I know a couple who have lived like this, about a mile apart, for 14 years. It works very well for them. My friend Mel's parents also lived in separate houses for 20+ years until he died. It seems people can make almost any arrangement work if they love each other.

Quote:
Originally Posted by rustedrims View Post
We have a long distance friendship going on.It is nice and comfortable.The phone calls are great and skyping can get intresting. Texts are random throughout the day. We talk about alot of stuff and i dont have anymore secrets.Some days are kinda hard when one of us needs a real hug or a little peck on the cheek.We both miss the human touch.

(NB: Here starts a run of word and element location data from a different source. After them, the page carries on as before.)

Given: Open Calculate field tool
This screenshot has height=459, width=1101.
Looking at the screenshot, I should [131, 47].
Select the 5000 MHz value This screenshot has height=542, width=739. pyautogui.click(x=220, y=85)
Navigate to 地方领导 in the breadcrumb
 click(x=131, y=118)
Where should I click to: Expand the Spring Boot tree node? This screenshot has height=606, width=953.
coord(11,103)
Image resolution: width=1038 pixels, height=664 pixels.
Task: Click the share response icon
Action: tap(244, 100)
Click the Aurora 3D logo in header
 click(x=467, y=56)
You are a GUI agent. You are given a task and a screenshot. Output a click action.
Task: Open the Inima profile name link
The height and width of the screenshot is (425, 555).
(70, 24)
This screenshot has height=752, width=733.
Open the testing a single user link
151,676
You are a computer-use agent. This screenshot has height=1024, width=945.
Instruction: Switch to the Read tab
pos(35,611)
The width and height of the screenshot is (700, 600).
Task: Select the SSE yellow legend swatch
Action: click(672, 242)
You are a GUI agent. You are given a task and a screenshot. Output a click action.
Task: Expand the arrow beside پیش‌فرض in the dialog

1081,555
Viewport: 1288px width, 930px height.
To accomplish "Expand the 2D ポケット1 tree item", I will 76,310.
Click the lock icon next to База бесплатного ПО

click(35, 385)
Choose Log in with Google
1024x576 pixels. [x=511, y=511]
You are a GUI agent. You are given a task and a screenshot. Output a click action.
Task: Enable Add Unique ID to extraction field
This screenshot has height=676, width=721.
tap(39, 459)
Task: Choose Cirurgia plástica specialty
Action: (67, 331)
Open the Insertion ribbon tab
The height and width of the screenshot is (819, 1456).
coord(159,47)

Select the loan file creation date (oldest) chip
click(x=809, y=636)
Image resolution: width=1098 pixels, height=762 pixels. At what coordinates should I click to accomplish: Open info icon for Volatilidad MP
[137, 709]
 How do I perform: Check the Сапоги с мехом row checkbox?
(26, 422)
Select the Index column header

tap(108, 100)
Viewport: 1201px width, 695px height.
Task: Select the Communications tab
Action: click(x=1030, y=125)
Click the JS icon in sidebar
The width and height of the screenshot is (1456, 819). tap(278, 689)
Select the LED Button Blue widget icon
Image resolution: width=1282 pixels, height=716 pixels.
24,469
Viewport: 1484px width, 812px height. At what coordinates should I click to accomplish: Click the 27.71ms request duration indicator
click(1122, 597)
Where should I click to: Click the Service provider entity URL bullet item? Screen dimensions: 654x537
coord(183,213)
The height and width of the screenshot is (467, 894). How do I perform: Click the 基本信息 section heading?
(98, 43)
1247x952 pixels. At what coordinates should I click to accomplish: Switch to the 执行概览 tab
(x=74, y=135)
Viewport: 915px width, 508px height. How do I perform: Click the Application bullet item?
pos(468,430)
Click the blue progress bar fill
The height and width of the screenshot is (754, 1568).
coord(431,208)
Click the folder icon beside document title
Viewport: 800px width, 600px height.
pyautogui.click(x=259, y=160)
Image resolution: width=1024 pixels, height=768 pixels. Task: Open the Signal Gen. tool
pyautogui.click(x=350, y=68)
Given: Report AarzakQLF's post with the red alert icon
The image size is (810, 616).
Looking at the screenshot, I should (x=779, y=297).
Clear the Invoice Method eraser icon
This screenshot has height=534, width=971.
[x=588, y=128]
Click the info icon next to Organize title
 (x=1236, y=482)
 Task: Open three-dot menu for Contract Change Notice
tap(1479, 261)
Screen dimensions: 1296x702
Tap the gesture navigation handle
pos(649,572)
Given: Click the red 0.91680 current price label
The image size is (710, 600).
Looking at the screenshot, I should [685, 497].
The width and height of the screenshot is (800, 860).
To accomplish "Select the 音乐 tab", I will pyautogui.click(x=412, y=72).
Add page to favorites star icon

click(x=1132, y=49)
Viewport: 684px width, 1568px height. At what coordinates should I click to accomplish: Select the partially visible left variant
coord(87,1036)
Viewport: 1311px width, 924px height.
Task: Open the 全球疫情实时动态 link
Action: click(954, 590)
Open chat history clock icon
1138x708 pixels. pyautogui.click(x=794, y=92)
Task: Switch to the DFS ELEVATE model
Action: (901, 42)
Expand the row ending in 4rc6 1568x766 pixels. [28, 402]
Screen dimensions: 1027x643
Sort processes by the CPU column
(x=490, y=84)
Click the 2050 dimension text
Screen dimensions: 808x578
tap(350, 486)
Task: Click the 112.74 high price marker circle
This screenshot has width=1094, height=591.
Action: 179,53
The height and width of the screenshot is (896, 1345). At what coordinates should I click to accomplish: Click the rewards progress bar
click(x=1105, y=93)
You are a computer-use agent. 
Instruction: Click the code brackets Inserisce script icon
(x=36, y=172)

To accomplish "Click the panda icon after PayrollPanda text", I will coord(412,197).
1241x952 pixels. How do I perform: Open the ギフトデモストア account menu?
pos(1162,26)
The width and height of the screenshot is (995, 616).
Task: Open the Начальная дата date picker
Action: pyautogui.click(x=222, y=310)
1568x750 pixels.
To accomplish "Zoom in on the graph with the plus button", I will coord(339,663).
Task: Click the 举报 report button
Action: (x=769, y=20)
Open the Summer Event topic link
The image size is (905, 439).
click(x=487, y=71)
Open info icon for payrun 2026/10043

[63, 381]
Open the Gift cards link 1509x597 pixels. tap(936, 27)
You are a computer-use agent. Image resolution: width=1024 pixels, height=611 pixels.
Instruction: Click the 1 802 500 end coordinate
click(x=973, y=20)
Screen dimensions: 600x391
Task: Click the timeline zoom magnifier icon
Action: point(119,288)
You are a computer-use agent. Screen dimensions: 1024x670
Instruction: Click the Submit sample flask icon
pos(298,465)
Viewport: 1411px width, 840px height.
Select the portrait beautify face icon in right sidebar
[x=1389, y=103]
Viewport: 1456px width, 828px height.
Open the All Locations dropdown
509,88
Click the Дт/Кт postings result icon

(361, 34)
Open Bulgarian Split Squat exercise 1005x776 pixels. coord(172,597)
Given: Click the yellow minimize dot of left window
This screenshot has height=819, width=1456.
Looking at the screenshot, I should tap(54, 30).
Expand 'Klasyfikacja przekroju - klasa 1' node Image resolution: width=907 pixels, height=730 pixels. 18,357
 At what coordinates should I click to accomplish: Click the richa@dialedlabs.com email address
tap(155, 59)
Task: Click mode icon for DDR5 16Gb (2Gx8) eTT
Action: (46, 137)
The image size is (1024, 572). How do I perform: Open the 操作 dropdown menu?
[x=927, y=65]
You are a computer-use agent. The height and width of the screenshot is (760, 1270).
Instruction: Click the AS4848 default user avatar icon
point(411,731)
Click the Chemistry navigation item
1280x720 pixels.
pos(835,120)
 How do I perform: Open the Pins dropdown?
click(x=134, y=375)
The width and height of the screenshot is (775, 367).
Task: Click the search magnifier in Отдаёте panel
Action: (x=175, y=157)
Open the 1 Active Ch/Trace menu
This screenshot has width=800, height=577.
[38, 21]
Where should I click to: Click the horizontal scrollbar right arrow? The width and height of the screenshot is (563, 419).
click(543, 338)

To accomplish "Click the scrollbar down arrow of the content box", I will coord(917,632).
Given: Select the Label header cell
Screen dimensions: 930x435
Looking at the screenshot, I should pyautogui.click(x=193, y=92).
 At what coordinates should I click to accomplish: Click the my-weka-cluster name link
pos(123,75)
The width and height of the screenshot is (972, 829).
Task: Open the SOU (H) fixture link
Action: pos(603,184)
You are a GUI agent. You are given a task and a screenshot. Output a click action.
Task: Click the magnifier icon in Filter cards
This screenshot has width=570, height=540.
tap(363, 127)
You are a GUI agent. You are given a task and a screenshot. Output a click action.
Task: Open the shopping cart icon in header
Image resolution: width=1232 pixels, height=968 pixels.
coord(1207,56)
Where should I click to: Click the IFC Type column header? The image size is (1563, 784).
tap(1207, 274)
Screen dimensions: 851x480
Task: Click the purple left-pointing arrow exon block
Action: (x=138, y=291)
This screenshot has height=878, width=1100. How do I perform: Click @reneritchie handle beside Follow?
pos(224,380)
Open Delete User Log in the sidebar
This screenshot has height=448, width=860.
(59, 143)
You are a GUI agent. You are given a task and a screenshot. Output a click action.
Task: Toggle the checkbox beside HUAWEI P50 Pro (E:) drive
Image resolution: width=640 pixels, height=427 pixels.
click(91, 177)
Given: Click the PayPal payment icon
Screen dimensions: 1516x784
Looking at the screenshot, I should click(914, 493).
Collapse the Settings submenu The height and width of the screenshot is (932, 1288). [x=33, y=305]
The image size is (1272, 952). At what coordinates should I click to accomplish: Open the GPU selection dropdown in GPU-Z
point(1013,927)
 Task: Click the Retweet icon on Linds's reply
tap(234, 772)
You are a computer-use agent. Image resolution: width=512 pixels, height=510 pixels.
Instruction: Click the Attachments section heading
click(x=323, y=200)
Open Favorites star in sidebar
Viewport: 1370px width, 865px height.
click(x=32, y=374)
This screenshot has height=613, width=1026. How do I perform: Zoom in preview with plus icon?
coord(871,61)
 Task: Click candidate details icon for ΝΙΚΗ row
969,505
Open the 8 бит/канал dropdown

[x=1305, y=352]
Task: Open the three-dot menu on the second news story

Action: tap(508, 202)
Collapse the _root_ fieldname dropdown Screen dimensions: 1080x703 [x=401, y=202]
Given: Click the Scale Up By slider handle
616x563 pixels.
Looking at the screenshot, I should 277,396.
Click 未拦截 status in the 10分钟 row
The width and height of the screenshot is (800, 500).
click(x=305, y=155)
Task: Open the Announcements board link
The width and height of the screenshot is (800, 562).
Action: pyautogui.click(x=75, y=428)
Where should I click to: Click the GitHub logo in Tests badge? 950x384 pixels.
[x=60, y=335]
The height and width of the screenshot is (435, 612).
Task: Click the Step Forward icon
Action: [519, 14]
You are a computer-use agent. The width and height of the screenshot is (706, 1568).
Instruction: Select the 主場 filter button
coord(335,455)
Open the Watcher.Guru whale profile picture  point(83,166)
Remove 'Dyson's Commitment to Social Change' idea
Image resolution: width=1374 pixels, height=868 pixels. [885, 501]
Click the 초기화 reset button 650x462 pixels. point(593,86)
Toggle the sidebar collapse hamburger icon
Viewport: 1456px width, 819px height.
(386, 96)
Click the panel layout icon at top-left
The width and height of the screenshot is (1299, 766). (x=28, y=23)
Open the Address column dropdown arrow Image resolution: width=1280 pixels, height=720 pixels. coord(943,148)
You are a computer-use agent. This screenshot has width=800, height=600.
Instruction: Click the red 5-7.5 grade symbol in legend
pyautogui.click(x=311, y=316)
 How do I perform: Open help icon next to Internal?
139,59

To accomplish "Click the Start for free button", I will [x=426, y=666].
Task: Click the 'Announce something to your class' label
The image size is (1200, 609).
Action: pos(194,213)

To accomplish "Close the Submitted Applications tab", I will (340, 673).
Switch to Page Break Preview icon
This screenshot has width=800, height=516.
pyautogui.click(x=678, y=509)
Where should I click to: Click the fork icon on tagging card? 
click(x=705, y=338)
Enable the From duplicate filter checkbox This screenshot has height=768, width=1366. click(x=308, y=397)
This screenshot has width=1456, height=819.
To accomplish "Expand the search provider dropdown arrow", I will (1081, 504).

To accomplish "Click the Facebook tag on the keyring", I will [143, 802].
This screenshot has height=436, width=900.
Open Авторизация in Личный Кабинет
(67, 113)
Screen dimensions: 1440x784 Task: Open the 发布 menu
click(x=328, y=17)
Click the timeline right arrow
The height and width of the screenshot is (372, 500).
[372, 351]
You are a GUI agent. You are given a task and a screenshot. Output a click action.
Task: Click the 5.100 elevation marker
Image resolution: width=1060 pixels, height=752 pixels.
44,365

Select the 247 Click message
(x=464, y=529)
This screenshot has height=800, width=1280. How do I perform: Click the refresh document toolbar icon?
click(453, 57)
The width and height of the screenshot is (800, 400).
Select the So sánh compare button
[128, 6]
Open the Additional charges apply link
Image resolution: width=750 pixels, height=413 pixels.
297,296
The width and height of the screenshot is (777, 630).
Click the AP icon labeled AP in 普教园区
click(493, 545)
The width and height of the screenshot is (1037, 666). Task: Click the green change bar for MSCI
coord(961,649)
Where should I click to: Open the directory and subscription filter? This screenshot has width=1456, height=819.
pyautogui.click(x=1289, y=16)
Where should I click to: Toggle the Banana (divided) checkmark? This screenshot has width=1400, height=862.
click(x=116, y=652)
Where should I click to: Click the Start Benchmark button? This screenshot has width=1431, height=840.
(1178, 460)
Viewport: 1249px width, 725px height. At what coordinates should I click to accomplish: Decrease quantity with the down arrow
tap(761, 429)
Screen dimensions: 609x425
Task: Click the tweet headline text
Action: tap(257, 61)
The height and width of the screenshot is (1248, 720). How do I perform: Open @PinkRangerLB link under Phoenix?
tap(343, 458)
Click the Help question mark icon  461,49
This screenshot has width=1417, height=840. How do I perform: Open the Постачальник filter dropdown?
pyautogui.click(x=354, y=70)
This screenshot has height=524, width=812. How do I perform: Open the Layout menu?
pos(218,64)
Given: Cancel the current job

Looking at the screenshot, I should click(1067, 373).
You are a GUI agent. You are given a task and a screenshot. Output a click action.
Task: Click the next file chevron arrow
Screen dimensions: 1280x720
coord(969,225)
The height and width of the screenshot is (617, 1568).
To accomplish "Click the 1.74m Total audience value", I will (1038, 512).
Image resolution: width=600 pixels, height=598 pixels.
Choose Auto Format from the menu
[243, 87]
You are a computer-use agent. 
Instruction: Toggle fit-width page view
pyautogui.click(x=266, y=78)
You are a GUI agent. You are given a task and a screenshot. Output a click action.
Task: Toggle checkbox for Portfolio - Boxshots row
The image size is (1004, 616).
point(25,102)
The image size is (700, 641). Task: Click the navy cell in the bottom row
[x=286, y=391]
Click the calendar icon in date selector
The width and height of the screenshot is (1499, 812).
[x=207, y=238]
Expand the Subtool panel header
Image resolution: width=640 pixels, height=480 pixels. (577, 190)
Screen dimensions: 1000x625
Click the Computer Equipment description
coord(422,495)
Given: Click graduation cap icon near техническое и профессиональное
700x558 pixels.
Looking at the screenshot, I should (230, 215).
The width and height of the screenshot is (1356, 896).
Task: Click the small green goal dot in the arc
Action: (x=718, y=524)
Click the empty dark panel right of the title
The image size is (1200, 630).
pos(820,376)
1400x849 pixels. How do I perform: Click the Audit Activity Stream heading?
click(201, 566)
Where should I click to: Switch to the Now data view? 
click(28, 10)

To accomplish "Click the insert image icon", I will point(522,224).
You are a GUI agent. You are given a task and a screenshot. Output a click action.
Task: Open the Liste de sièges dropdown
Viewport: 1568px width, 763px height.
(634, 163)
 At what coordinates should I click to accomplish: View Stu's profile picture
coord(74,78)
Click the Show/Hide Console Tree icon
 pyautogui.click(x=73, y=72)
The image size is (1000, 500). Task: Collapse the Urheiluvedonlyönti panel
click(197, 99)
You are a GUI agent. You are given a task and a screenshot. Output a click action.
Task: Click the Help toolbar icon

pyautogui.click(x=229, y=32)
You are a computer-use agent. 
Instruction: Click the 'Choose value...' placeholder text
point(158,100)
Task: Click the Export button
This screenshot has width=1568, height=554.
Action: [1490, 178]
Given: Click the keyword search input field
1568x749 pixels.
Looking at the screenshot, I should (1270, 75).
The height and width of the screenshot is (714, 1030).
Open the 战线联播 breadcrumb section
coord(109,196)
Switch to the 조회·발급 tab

The part about not having secrets really sticks with me. I am so used to having carried so many secrets for so long that the burden was becoming unbearable. One of the hidden blessings of this LDR has been realizing that I can't keep holding on to those by myself, though I think at many times, my love may wish that I had! Through letting him in to see my vulnerabilities and flaws, I am learning more about myself and learning to deal with things that had been left unresolved for a long time.

For me, this is a really transformational time in my life, from many angles, and being in an LDR has allowed me the space to evolve both emotionally and intellectually on my own while simultaneously connecting with someone who is not intimidated by that.